Seríamos caridosos se, embora as
circunstâncias a tal nos induzissem, não suspeitássemos mal de nossos
semelhantes, abstendo-nos de expender qualquer juízo apressado e temerário
contra eles, mesmo entre os familiares.
Seríamos caridosos se, percebendo em nosso
irmão um intento maligno, o aconselhassemos a tempo, mostrando-lhe o erro e
despersuadindo o de o levar a efeito.
Seríamos caridosos se, privando-nos, de vez
em quando, do prazer de um programa radiofônico ou de T.V. de nosso agrado,
visitássemos pessoalmente aqueles que, em leitos hospitalares ou de sua
residência, curtem prolongada doença e anseiam por um pouco de atenção e afeto.
Seríamos caridosos se, embora essa atitude
pudesse prejudicar nosso interesse pessoal, tomássemos, sempre, a defesa do
fraco e do pobre, contra a prepotência do forte e a usura do rico.
Seríamos caridosos se, mantendo
permanentemente uma norma de proceder sereno e otimista, procurássemos criar em
torno de nós uma atmosfera de paz, tranquilidade e bom humor.
Seríamos caridosos se, vez por outra,
endereçássemos uma palavra de aplauso e de estimulo às boas causas e não
procurássemos, ao contrário, matar a fé e o entusiasmo daqueles que nelas se
acham empenhados.
Seríamos caridosos se deixássemos de
postular qualquer benefício ou vantagem, desde que verificássemos haver outros
direitos mais legítimos a serem atendidos em primeiro lugar.
Seríamos caridosos se, vendo triunfar
aqueles cujos méritos sejam inferiores aos nossos, não os invejássemos e nem
lhes desejássemos mal.
Seríamos caridosos se não desdenhássemos
nem evitássemos os de má vida, se não temêssemos os salpicos de lama que os
cobrem e lhes estendêssemos a nossa mão amiga, ajudando-os a levantar-se e limpar-se.
Seríamos caridosos se, possuindo alguma
parcela de poder, não nos deixássemos tomar pela soberba, tratando, os
pequeninos de condição, sempre com doçura e urbanidade, ou, em situação
inversa, soubéssemos tolerar, sem ódio, as impertinências daqueles que ocupam
melhores postos na paisagem social.
Seríamos caridosos se, por sermos mais
inteligentes, não nos irritássemos com a inépcia daqueles que nos cercam ou nos
servem.
Seríamos caridosos se não guardássemos
ressentimento daqueles que nos ofenderam ou prejudicaram, que feriram o nosso
orgulho ou roubaram a nossa felicidade, perdoando-lhes de coração.

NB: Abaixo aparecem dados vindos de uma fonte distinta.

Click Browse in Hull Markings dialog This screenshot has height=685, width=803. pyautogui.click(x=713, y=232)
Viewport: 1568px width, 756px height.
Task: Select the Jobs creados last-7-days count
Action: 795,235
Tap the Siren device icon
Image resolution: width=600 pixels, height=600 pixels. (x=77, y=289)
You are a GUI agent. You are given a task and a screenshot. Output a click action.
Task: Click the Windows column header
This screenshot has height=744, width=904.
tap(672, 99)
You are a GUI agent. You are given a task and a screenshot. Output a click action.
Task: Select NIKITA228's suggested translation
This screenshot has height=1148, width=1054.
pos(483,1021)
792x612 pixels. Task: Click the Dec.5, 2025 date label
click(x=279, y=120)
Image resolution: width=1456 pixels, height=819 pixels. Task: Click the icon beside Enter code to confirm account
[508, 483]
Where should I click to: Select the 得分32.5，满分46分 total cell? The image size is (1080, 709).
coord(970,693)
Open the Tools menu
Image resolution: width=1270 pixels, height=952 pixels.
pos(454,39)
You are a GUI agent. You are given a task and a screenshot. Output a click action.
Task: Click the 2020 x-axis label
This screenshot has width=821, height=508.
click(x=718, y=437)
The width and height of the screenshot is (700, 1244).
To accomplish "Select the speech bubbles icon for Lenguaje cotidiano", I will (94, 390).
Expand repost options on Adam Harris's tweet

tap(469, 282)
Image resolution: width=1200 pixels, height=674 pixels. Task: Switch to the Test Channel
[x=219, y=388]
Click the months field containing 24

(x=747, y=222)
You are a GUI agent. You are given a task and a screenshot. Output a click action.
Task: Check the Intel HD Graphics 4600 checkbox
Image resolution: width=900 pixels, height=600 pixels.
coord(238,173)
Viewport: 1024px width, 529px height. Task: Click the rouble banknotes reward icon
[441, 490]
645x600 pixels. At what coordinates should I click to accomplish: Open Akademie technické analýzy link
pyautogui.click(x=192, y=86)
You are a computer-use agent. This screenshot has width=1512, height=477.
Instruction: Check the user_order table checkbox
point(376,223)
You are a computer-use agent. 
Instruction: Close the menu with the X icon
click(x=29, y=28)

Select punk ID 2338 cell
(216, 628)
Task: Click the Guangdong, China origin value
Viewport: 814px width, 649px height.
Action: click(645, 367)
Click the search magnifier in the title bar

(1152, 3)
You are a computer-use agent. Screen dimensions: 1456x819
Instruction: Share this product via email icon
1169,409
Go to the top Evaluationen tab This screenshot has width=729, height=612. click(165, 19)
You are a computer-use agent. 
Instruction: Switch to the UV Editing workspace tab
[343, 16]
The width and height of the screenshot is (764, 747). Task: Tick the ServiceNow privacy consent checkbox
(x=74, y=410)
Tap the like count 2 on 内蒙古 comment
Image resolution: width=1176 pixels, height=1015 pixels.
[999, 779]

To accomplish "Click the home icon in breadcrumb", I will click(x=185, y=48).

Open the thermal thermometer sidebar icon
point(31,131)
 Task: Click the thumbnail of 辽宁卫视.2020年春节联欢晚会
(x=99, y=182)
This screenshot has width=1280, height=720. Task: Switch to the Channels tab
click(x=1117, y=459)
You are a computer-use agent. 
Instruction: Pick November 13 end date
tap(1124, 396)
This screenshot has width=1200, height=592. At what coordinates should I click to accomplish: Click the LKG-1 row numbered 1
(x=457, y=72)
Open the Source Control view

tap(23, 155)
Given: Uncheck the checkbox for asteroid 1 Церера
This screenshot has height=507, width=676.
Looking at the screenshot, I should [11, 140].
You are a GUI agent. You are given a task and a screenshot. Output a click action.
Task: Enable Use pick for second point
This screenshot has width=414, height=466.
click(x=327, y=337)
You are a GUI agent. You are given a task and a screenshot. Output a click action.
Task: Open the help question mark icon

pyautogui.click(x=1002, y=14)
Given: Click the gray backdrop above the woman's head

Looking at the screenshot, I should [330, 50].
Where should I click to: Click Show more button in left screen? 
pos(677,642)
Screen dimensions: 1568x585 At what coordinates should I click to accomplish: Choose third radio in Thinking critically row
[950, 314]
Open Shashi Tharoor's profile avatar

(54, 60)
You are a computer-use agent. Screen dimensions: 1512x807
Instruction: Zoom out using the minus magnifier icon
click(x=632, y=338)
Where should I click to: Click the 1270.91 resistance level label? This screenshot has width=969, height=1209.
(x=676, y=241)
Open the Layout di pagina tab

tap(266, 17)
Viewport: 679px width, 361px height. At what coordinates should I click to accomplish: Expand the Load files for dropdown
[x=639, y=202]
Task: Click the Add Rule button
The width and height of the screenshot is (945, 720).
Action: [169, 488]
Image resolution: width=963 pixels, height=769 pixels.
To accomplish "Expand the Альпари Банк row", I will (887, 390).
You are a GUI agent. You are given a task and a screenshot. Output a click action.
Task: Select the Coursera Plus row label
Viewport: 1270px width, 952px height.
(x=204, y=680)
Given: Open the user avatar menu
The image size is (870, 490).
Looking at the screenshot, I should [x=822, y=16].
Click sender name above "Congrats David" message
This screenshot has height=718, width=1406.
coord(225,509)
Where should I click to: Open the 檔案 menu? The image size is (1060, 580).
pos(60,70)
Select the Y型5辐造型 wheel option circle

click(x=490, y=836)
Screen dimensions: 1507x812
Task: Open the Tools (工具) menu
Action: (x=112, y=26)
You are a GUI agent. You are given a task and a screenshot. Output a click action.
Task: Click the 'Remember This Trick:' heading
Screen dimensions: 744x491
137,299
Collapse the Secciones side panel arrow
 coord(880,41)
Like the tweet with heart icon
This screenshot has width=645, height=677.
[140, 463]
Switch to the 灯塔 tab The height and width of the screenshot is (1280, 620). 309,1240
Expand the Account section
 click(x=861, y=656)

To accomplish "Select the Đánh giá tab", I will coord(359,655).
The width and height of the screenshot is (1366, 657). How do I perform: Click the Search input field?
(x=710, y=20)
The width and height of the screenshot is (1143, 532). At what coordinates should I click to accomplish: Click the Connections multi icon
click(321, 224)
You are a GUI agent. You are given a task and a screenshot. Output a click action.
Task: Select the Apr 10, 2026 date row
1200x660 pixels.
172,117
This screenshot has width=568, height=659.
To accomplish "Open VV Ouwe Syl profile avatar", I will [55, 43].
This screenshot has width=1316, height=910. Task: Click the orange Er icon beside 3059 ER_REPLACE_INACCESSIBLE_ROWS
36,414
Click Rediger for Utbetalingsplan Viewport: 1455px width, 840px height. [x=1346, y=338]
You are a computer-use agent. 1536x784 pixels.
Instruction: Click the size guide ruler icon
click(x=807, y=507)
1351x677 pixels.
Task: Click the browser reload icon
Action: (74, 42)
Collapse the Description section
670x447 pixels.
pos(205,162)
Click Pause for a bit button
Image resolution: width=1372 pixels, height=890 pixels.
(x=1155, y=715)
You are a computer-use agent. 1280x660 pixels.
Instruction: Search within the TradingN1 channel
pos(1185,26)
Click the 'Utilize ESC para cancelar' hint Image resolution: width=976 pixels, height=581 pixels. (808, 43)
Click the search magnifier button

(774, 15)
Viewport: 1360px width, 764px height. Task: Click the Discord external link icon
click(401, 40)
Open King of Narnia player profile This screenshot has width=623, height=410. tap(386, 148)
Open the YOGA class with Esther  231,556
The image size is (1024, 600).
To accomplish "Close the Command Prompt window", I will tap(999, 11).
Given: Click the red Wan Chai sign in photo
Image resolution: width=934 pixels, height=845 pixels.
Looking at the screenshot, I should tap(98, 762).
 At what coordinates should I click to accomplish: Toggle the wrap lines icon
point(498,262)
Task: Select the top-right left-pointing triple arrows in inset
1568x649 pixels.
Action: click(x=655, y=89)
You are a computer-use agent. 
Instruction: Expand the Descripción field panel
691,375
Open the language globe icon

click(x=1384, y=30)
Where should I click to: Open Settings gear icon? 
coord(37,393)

Seríamos caridosos se reservássemos nosso
rigor apenas para nós mesmos, sendo pacientes e tolerantes com as fraquezas e
imperfeições daqueles com os quais convivemos, no lar, na oficina de trabalho
ou na sociedade.
E assim, dezenas ou centenas de outras
circunstâncias poderiam ainda ser lembradas, em que, uma amizade sincera, um
gesto fraterno ou uma simples demonstração de simpatia, seriam expressões
inequívocas da maior de todas as virtudes.
Nós, porém, quase não nos apercebemos
dessas oportunidades que se nos apresentam, a todo instante, para fazermos a
caridade.
Porquê?
É porque esse tipo de caridade não transpõe
as fronteiras de nosso mundo interior, não transparece, não chama a atenção,
nem provoca glorificações.
Nós traímos, empregamos a violência,
tratamos ou outros com leviandade, desconfiamos, fazemos comentários de má fé,
compartilhamos do erro e da fraude, mostramo-nos intolerantes, alimentamos
ódios, praticamos vinganças, fomentamos intrigas, espalhamos inquietações,
desencorajamos iniciativas nobres, regozijamo-nos com a impostura, prejudicamos
interesses alheios, exploramos os nossos semelhantes, tiranizamos subalternos e
familiares, desperdiçamos fortunas no vício e no luxo, transgredimos, enfim,
todos os preceitos da Caridade, e, quando cedemos algumas migalhas do que nos
sobra ou prestamos algum serviço, raras vezes agimos sob a inspiração do amor
ao próximo, via de regra fazemo-lo por mera ostentação, ou por amor a nós
mesmos, isto é, tendo em mira o recebimento de recompensas celestiais.
Quão longe estamos de possuir a verdadeira
caridade!
Somos, ainda, demasiadamente egoístas e
miseravelmente desprovidas de espírito de renúncia para praticá-la.
Mister se faz, porém, que a exercitemos,
que aprendamos a dar ou sacrificar algo de nós mesmos em benefício de nossos
semelhantes, porque "a caridade é o cumprimento da Lei."